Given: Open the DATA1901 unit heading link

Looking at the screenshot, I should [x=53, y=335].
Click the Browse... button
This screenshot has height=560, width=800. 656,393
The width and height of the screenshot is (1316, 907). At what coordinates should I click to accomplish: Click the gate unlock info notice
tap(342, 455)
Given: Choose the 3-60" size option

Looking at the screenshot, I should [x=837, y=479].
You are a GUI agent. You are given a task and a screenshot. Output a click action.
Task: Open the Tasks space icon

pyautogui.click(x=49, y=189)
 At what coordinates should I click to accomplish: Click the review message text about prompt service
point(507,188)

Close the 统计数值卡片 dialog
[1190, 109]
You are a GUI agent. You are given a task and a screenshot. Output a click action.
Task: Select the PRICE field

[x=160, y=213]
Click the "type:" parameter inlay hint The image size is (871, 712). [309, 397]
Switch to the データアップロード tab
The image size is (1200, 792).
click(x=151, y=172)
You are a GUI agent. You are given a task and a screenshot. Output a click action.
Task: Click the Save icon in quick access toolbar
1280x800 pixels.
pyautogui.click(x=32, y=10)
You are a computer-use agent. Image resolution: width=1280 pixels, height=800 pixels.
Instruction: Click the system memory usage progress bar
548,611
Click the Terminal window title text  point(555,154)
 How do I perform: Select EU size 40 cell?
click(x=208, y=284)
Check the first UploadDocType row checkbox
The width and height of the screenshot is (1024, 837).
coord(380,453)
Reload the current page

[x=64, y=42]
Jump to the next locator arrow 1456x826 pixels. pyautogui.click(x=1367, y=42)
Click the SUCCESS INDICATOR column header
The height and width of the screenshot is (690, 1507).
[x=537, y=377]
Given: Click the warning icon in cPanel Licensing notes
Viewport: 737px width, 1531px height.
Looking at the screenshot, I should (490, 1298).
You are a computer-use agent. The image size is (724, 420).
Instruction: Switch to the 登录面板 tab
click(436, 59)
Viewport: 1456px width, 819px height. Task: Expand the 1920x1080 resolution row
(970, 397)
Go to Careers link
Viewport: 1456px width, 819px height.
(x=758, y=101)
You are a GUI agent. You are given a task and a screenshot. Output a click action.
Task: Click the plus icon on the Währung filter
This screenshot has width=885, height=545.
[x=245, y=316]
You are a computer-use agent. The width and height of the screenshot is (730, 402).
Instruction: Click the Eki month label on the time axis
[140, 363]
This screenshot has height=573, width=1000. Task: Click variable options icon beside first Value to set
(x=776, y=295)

**Written exercise:** Reproduce, without any change, the stretch of records from the line containing "The width and height of the screenshot is (1316, 907)." through the line containing "[x=537, y=377]", including both of those lines.

**The reply:**
The width and height of the screenshot is (1316, 907). At what coordinates should I click to accomplish: Click the gate unlock info notice
tap(342, 455)
Given: Choose the 3-60" size option

Looking at the screenshot, I should [x=837, y=479].
You are a GUI agent. You are given a task and a screenshot. Output a click action.
Task: Open the Tasks space icon

pyautogui.click(x=49, y=189)
 At what coordinates should I click to accomplish: Click the review message text about prompt service
point(507,188)

Close the 统计数值卡片 dialog
[1190, 109]
You are a GUI agent. You are given a task and a screenshot. Output a click action.
Task: Select the PRICE field

[x=160, y=213]
Click the "type:" parameter inlay hint The image size is (871, 712). [309, 397]
Switch to the データアップロード tab
The image size is (1200, 792).
click(x=151, y=172)
You are a GUI agent. You are given a task and a screenshot. Output a click action.
Task: Click the Save icon in quick access toolbar
1280x800 pixels.
pyautogui.click(x=32, y=10)
You are a computer-use agent. Image resolution: width=1280 pixels, height=800 pixels.
Instruction: Click the system memory usage progress bar
548,611
Click the Terminal window title text  point(555,154)
 How do I perform: Select EU size 40 cell?
click(x=208, y=284)
Check the first UploadDocType row checkbox
The width and height of the screenshot is (1024, 837).
coord(380,453)
Reload the current page

[x=64, y=42]
Jump to the next locator arrow 1456x826 pixels. pyautogui.click(x=1367, y=42)
Click the SUCCESS INDICATOR column header
The height and width of the screenshot is (690, 1507).
[x=537, y=377]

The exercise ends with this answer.